I’m not saying that keeping troops in Afghanistan is the solution. At this point, having covered Afghanistan for the better part of our involvement there, I am not sure what the strategy should be. It would be much easier to say what our strategy should have been: less reliance on warlords, less throwing cash around, and more focus on the small things that build stability, such as education and a functioning justice system.

And while there has been some progress in the development and training of the Afghan security forces, they are unlikely to be able to combat the insurgency on their own if their progress is not matched by concomitant advances in governance. As the old counterinsurgency adage goes, it’s not that the enemy is strong, but that the government is weak.

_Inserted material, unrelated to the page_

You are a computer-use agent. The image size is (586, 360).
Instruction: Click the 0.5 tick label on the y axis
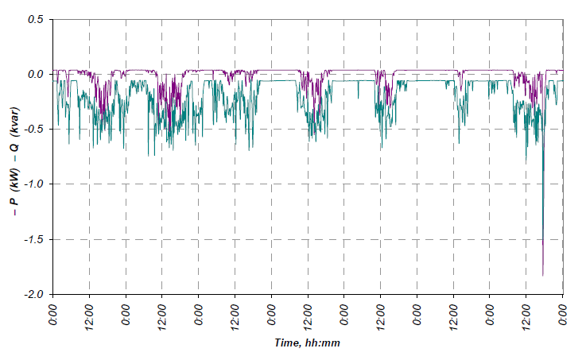click(34, 19)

So we can talk all we want about reconciliation with the Taliban, plans for withdrawal and building up an indigenous Afghan security force, but it amounts to nothing if we don’t address the elephant in the corner. You know, the one in the dashing striped cape and karakul hat who was once dubbed  by Tom Ford the “most chic man in the world.”

Foreign Affairs editor Gideon Rose, in his NYT op-ed piece Saturday, proposed that Obama follow Nixon’s strategy in Vietnam, or at least the strategy he would have followed had the pesky issue of wiretapping and possible impeachment not got in the way. That strategy of course, “exiting the Vietnam War by masking their withdrawal with deliberate deception and aggressive covering fire” was based on dissembling and doubletalk, something Nixon was rather good at. It’s an interesting, if Swiftian, proposal. But what is more alarming is the conversation about withdrawal between Nixon and Kissinger that Rose quotes at length:

Nixon: “Let’s be perfectly cold-blooded about it…. I look at the tide of history out there, South Vietnam probably is never gonna survive anyway…. [C]an we have a viable foreign policy if a year from now or two years from now, North Vietnam gobbles up South Vietnam?”

Mr. Kissinger replied that American policy could remain viable if Saigon’s collapse “looks as if it’s the result of South Vietnamese incompetence. If we now sell out in such a way that, say, in a three- to four-month period, we have pushed President Thieu over the brink…. it will worry everybody… So we’ve got to find some formula that holds the thing together a year or two, after which… no one will give a damn.”

 All the talk of withdrawal strategies in Afghanistan, whether they be troop pullouts, reconciliation or a combination of both, neglect to discuss what we, and Afghans, want the country to look like on January 1, 2015. Or, according to Kissinger’s logic, a year or two later, “after which… no one will give a damn.”

Maybe, or maybe not. Even if Afghanistan dissolves into another civil war, al Qaeda is unlikely to return to its old stomping grounds – there are much more tantalizing prospects in Somalia and Yemen. But a civil war in Afghanistan is a proxy war for the region, and unlike the early 90s, the stakes are higher. Pakistan and India have nuclear weapons. Iran might. Russia and China will fight for access, and resources. It’s hard to see how the US wouldn’t give a damn then.